> Objective: Duplicate the data from its first line through the line containing "Check Force to", keeping every line identical.

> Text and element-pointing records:
╔══
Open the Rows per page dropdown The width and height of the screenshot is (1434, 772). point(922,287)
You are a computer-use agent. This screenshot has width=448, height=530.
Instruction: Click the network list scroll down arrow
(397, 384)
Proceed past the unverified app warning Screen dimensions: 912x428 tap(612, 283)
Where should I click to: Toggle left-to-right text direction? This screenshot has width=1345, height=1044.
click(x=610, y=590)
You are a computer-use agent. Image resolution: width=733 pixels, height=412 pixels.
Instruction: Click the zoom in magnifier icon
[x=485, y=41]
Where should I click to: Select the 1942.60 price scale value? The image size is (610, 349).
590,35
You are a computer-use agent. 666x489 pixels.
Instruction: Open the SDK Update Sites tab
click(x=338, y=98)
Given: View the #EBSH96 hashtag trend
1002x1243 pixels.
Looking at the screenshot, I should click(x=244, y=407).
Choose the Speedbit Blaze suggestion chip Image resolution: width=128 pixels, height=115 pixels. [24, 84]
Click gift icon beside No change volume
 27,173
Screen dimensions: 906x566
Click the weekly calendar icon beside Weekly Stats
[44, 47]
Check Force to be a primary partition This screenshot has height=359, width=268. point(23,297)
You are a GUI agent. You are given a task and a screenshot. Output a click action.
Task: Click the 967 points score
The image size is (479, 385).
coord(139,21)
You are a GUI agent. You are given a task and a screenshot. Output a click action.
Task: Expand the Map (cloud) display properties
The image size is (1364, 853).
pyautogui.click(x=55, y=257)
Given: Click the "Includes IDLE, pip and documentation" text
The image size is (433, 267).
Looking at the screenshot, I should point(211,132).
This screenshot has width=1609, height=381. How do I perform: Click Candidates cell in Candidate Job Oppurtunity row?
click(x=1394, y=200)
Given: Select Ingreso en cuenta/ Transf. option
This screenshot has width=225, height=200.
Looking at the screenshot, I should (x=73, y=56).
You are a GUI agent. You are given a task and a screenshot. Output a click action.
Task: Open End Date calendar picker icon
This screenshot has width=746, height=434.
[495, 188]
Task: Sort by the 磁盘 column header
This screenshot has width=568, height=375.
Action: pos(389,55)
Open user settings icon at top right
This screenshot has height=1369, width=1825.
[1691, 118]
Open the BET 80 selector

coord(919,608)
╚══
> Written solution:
Open the Rows per page dropdown The width and height of the screenshot is (1434, 772). point(922,287)
You are a computer-use agent. This screenshot has width=448, height=530.
Instruction: Click the network list scroll down arrow
(397, 384)
Proceed past the unverified app warning Screen dimensions: 912x428 tap(612, 283)
Where should I click to: Toggle left-to-right text direction? This screenshot has width=1345, height=1044.
click(x=610, y=590)
You are a computer-use agent. Image resolution: width=733 pixels, height=412 pixels.
Instruction: Click the zoom in magnifier icon
[x=485, y=41]
Where should I click to: Select the 1942.60 price scale value? The image size is (610, 349).
590,35
You are a computer-use agent. 666x489 pixels.
Instruction: Open the SDK Update Sites tab
click(x=338, y=98)
Given: View the #EBSH96 hashtag trend
1002x1243 pixels.
Looking at the screenshot, I should click(x=244, y=407).
Choose the Speedbit Blaze suggestion chip Image resolution: width=128 pixels, height=115 pixels. [24, 84]
Click gift icon beside No change volume
 27,173
Screen dimensions: 906x566
Click the weekly calendar icon beside Weekly Stats
[44, 47]
Check Force to be a primary partition This screenshot has height=359, width=268. point(23,297)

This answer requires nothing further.